Q2 - Major RM misalignment: What happens if the reward model predicts that most of the data is misaligned with human preferences?

Re: To address this pragmatic consideration, Sargy natively incorporates a validation process of initial alignment (Section 3.2.3 paragraph-1). If a major misalignment is found, the initial alignment prompt needs to be updated according to the misaligned samples / users / any existing techniques. We will further highlight that in our final version.

Q3 - Reward model stability: Since reward models may rely on spurious correlations, how does the method ensure the stability and reliability of reward alignment for guiding human annotation?

Re: Sargy provides a generic framework that can correct mistakes for any reward models. Recent evidence [2] has shown that stronger base models may better capture the real target correlations during reward modeling. In our experiments, we found Llama-3.1-8B-Instruct on par in aligning with human preference.

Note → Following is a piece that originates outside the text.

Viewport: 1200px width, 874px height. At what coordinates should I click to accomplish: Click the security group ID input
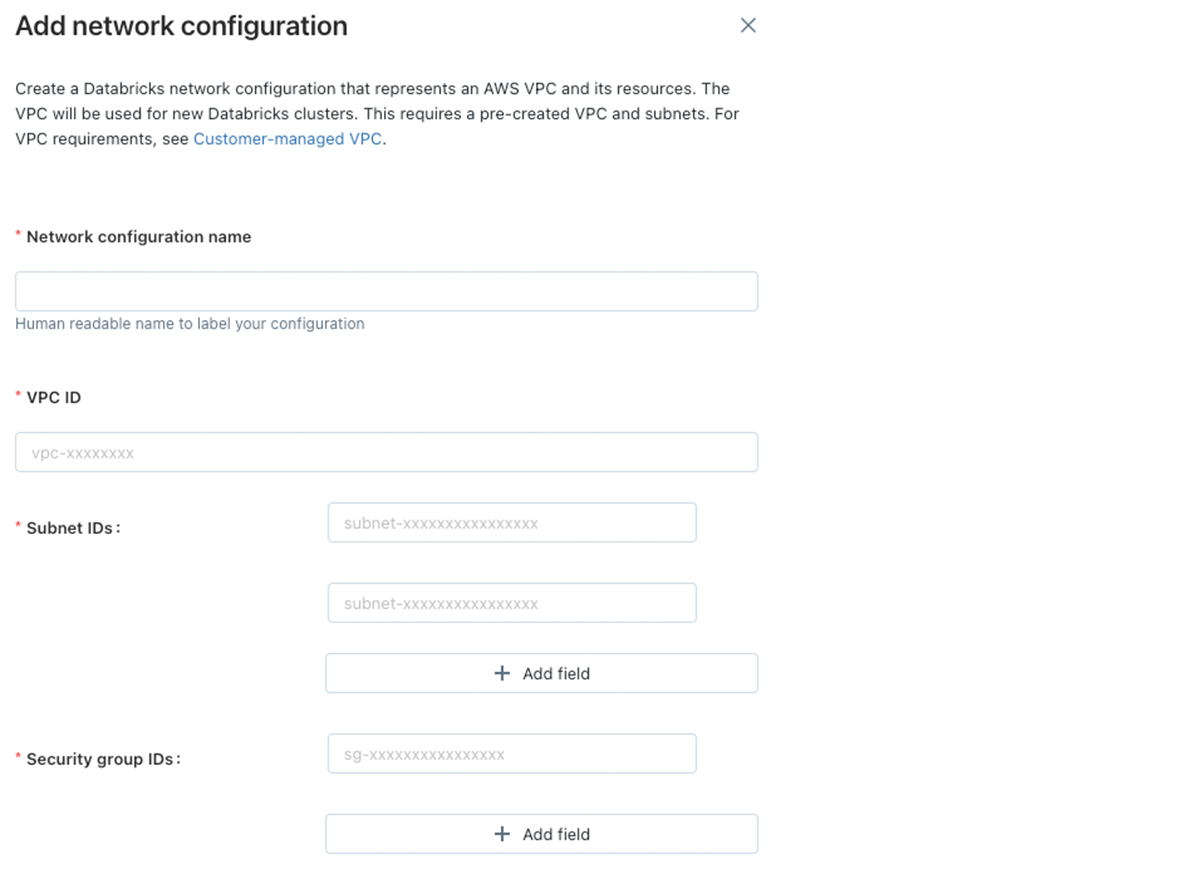coord(511,754)
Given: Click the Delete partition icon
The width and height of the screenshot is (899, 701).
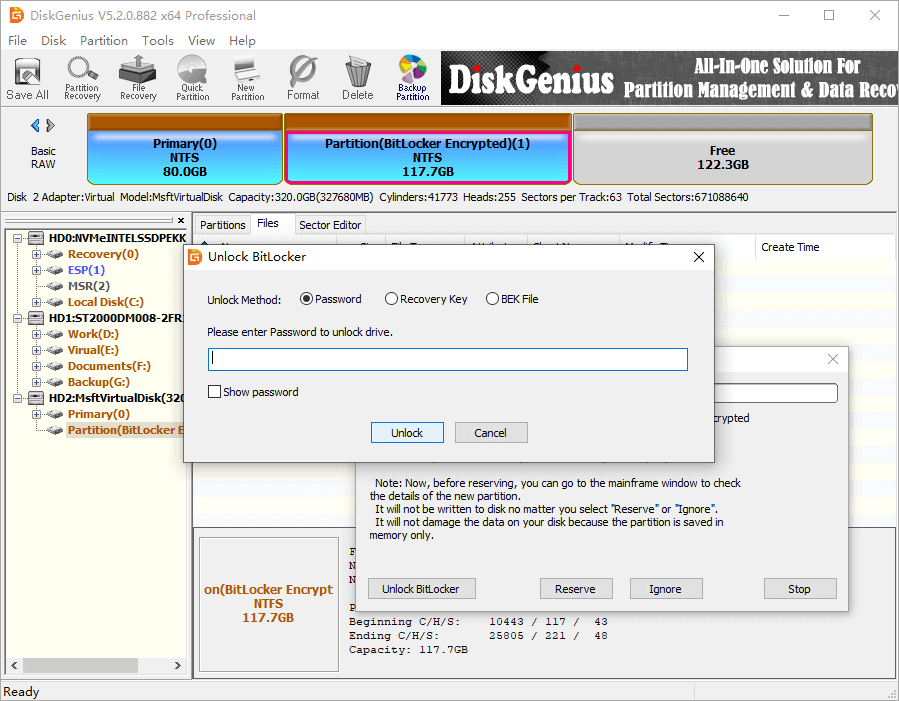Looking at the screenshot, I should 357,78.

Q4 - Initial alignment quality: How sensitive is the framework to the initial LLM-generated labels? Would errors in this stage propagate and affect the final performance?

Re: Sargy’s robustness to initial alignment quality is a key strength of our approach. (Similar to Q1) Experiments in section 4.1.1 show that even when starting with a poorly aligned model (GPT-4o mini), Sargy consistently closes the performance gap with stronger models after the same number of human annotations and iterations. A key reason for this is Sargy's strategic data selection: when initial alignment is poor, the selected samples for human annotation tend to have a higher proportion of mislabeled instances. This targeted selection ensures that human feedback corrects a larger number of errors per annotation, leading to a higher improvement-per-annotation ratio.

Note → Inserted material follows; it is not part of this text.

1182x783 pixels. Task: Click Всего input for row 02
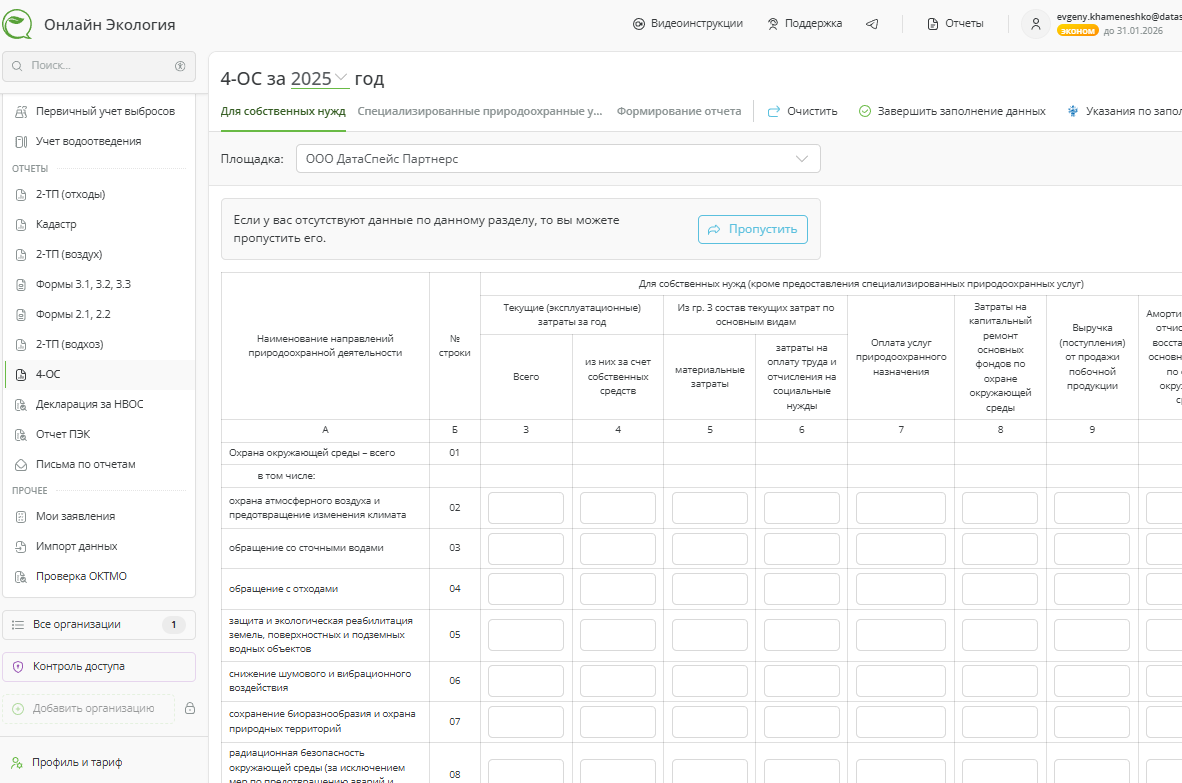click(526, 508)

[1] Scaling LLM Test-Time Compute Optimally can be More Effective than Scaling Model Parameters

[2] Scaling Laws for Reward Model Overoptimization

最终决定

My recommendation is to accept the paper.

The paper proposes Sargy, a workflow for augmenting LLM-labeled preference datasets with human annotations to obtain similar performance to using pure human annotation with substantially reduced human annotation effort. The process iteratively updates a reward model, by filtering data and obtaining additional human annotations. Reviewers generally agreed that the results were compelling. There were some questions raised about novelty wrt filtering methods, but the authors responded adequately to these questions.

Having looked over the paper myself, I would suggest that the authors include a succinct algorithm-box-like summary of the iterative procedure, particularly the construction of the score gap ranking curve at each step, as there is currently only long-form description of the steps. This would make it easier to understand the procedure and replicate the results. In particular, it seems like it would be easy to leak information from ground truth ranking labels (through the sign of the gap) if this construction is done incorrectly by readers.